/webmasters/community?hl=en
This content is likely not relevant anymore. Try searching or browse recent questions.
-
2/10/20
how to set no-index for paginated pages? 0 Recommended Answers 26 Replies 1 Upvote
1 Recommended Answer
$0 Recommended Answers
Suggestions and tips on how to set no-index for paginated pages in wordpress?

Not a plugin solution.
All Replies (26)
2/10/20
You would probably need to set that in your themes functions.php file, if you don't want to use a plugin. This might point you in the right direction: https://wordpress.org/support/topic/noindex-for-archive-sub-pages/
marked this as an answer
-
2/10/20
Thank you
do you know if there is a way to verify this code works?

And do you know of a solution that does not involve plugins?

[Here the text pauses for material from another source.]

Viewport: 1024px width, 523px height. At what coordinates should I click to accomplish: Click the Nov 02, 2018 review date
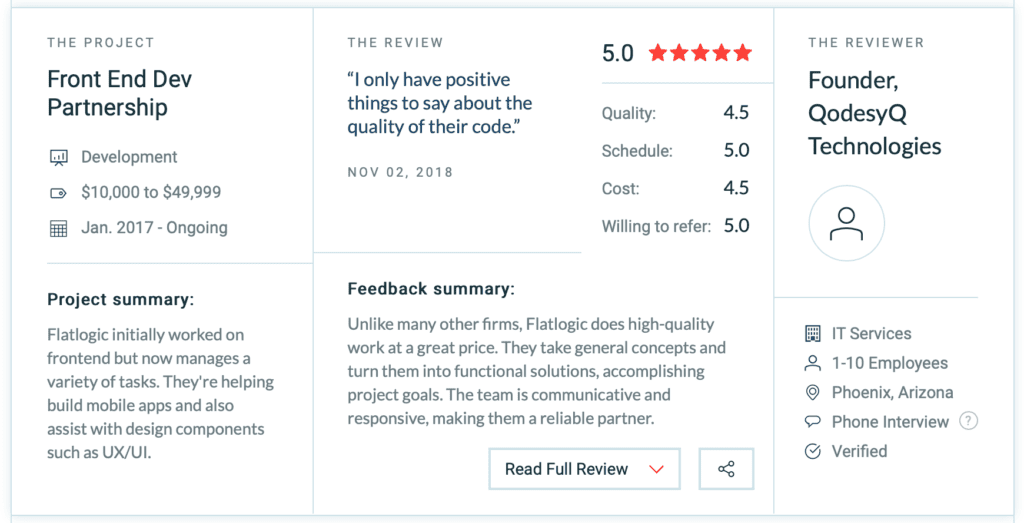(x=400, y=172)
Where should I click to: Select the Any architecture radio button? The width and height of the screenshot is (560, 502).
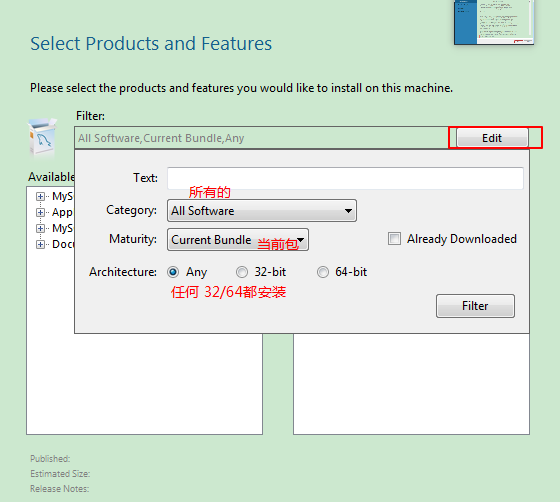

add_filter("wpseo_robots", function($robots) {
if (is_paged()) {
        return 'noindex,follow';
    } else {
        return $robots;
    }
});

He mentions this, but this includes "wpseo_robots" so I guess it works only with the yoast plugin, what about a more general solution?

If for example I was not using wordpress how would I do that?

I want to learn the principles of how this works and how to make it work. I am tired of asking around, so I would like to understand how this is done.
marked this as an answer
-
2/10/20
This?

User-agent: *
Disallow: /page/
marked this as an answer
2/10/20
Well, the fundamentals of it are pages you don't want indexed would have:
  • A robots meta tag with noindex in it i.e. <meta name="robots" content="noindex">
    and  / or
  • A X-Robots-Tag HTTP header with noindex, i,e. X-Robots-Tag: noindex
 
The how you get those on the page are intrinsic to how the site is built, be that a CMS like wordpress, a custom coded page, a JavaScript powered SPA framework like react or even static html pages you build yourself.
 
There's nothing special in it being page 2, 3 etc, it's a url and the end methods are the same.
 
The 'magic' is in how you get them to appear where you want them too, and that's specific to the site / CMS. Just like if you wanted to add 'Deon Rules!' in an H1 in every paginated page, you'd need to work out how to manage that in your CMS.
 
There's perhaps a wider question as to why and if you should noindex these pages, but I assume you have good reason, and you know what you want to achieve by doing so, and the possible downsides.
marked this as an answer
2/10/20
This?
 
User-agent: *
Disallow: /page/
 
That's a robots.txt rule, robots.txt would block crawling but not necessarily indexing. A URL can still be indexed partially if it's blocked, it just won't be crawled. So although google knows it's there, it will not know the content.
 
It can lead to dead ends, Say you had a product that appeared on page 1, then moved to page 2 as you added new products, effectively it would no longer have internal links if it wasn't linked in from other pages in the site. Same theory for articles in a category.
 
Orphaned pages can often struggle in search longer term, sitting outside the internal link graph that flows through sites by google crawling the pages and seeing the links. You might find they struggle to maintain rankings and even indexing.
 
That being said the same can be said of urls linked to only from noindex pages.
 
If it's a page you care about ranking, make sure it's linked to from an indexable, canonical page somewhere.
 
Careful thought needs to be put into if you want to noindex or block with robots.txt swathes of your site.
marked this as an answer
-
2/10/20
Hi,
thanks for this. I am gonna read this link you sent me and do some experiments.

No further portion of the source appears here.